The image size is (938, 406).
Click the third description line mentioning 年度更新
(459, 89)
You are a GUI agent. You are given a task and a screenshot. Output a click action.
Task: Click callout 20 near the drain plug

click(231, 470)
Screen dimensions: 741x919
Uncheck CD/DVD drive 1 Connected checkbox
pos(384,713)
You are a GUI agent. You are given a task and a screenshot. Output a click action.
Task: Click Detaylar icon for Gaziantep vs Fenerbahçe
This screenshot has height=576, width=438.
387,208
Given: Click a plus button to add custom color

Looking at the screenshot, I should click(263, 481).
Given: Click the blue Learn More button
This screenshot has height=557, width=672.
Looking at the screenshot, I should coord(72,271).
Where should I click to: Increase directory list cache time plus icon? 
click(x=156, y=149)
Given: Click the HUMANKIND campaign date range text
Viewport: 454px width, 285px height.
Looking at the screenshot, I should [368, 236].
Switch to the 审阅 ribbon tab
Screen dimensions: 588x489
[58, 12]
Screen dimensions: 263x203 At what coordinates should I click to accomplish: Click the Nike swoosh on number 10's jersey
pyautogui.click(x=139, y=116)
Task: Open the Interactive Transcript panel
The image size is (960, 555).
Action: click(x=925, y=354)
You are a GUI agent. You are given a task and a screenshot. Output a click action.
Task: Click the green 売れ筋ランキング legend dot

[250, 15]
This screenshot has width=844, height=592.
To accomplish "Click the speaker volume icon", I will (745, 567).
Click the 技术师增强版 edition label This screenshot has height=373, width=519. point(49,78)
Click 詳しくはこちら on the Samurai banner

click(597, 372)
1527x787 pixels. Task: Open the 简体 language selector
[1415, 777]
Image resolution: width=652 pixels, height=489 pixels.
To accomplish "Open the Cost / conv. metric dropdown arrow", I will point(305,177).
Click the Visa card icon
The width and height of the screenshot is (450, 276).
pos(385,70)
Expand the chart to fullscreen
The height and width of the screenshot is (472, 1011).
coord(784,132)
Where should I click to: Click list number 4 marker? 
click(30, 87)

^^^^^^^^^^^^^^^^

**What you will do:** Using the material above, transcribe exactly the lines from the line with "Viewport: 454px width, 285px height." to the line with "Image resolution: width=652"; both count, and nothing else goes in.

**Reply to the exercise:**
Viewport: 454px width, 285px height.
Looking at the screenshot, I should [368, 236].
Switch to the 审阅 ribbon tab
Screen dimensions: 588x489
[58, 12]
Screen dimensions: 263x203 At what coordinates should I click to accomplish: Click the Nike swoosh on number 10's jersey
pyautogui.click(x=139, y=116)
Task: Open the Interactive Transcript panel
The image size is (960, 555).
Action: click(x=925, y=354)
You are a GUI agent. You are given a task and a screenshot. Output a click action.
Task: Click the green 売れ筋ランキング legend dot

[250, 15]
This screenshot has width=844, height=592.
To accomplish "Click the speaker volume icon", I will (745, 567).
Click the 技术师增强版 edition label This screenshot has height=373, width=519. point(49,78)
Click 詳しくはこちら on the Samurai banner

click(597, 372)
1527x787 pixels. Task: Open the 简体 language selector
[1415, 777]
Image resolution: width=652 pixels, height=489 pixels.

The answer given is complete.